Sobredo volvió a invitar con un gesto a Dávila para que contestara.
– Básicamente -dijo el jefe de operación- se trata de cuidar de que el personal que trabaja en zonas expuestas o manipula residuos no reciba dosis de radiación superiores a las autorizadas.
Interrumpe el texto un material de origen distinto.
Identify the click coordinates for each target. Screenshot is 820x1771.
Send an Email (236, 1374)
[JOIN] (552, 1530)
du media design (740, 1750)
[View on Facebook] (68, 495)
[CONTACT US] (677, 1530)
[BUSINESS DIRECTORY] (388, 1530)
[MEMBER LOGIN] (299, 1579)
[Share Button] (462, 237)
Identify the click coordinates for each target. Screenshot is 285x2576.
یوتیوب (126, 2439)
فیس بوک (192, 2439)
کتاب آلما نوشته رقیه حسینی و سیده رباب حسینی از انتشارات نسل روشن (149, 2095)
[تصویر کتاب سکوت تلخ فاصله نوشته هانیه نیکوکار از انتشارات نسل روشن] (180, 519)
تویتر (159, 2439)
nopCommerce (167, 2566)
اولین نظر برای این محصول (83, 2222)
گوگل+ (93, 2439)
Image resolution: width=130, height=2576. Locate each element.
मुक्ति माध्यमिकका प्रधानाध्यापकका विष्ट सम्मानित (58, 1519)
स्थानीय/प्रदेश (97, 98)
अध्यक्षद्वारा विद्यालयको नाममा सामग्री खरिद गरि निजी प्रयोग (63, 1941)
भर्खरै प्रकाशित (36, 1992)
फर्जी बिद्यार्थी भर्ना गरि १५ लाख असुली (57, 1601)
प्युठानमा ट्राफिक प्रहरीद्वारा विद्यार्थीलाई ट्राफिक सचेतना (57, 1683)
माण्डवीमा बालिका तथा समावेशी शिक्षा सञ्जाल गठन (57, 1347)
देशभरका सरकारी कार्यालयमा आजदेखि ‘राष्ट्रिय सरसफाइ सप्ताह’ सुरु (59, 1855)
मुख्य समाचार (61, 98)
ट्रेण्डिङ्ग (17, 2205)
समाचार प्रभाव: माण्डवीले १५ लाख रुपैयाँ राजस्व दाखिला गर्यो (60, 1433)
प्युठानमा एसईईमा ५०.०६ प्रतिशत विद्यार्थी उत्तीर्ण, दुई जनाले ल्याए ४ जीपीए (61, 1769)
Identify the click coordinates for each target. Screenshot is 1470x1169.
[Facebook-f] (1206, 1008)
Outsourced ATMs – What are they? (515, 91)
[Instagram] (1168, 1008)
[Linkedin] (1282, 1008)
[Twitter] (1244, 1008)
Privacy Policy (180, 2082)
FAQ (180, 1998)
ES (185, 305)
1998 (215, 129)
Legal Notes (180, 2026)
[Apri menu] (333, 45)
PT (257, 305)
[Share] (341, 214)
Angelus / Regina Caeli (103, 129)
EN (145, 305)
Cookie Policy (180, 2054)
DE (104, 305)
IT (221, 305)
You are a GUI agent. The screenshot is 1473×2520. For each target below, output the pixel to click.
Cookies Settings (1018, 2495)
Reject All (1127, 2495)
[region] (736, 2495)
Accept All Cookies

Tenemos una serie de sistemas para controlar y prevenir ese riesgo. Trinidad era responsable de esos sistemas.
– Un trabajo cualificado, por lo que veo -aprecié-. Y comprometido.
– Todos aquí lo son -constató Dávila, con naturalidad-. Hacemos funcionar una máquina un poco complicada.
– Ya me voy percatando. Debe de darles muchos quebraderos de cabeza.
– Alguno. Pero por suerte nunca hemos tenido un incidente grave.
– Sin embargo, no es eso lo que decía hoy la prensa.
– ¿Lo ve, sargento? -saltó el abogado, triunfal-. Está usted intoxicado.
– Me limito a citar lo que dicen los periódicos -repuse, imperturbable.
– La central ha tenido los problemas corrientes en la explotación de cualquier instalación de esta envergadura -aseveró Sobredo-. Todos han sido comunicados a las autoridades competentes en tiempo y forma y debidamente resueltos con arreglo a la legislación aplicable. Tenemos registros y nos someten a inspecciones continuas. No tenemos nada que ocultar.
– Aja. ¿Y afectó alguno de esos problemas al área del señor Soler?
– No -dijo Dávila, categórico-. En toda la historia operativa de la central nadie ha recibido nunca dosis que superaran lo permitido.
Alargamos la conversación con algunas otras preguntas, pero ninguna de ellas nos descubrió mucho más. Al fin nos levantamos y nuestros tres interlocutores nos acompañaron hasta la puerta. Desde allí Chamorro y yo nos quedamos contemplando durante unos segundos la central.
– Si quieren visitarla por dentro, no hay inconveniente -ofreció Sobredo.
– Verían que no es tan siniestra -aseguró el abogado.
– No, muchas gracias -decliné la invitación-. Tenemos trabajo. Pero hay algo que me pica la curiosidad y que no me voy a ir sin preguntarles. La humareda que sale de esas dos chimeneas anchas, ¿qué es?
– No son chimeneas -dijo Dávila, bajando un poco los ojos, como si no quisiera parecer pedante-. Son torres de refrigeración. Sirven para enfriar el agua del circuito abierto. Esa agua absorbe el calor de un circuito cerrado, que recibe a través de un tercer circuito la energía térmica producida en el núcleo del reactor. Resulta un poco enrevesado cuando se cuenta, pero así es como está organizado. Para evitar fugas de radiactividad.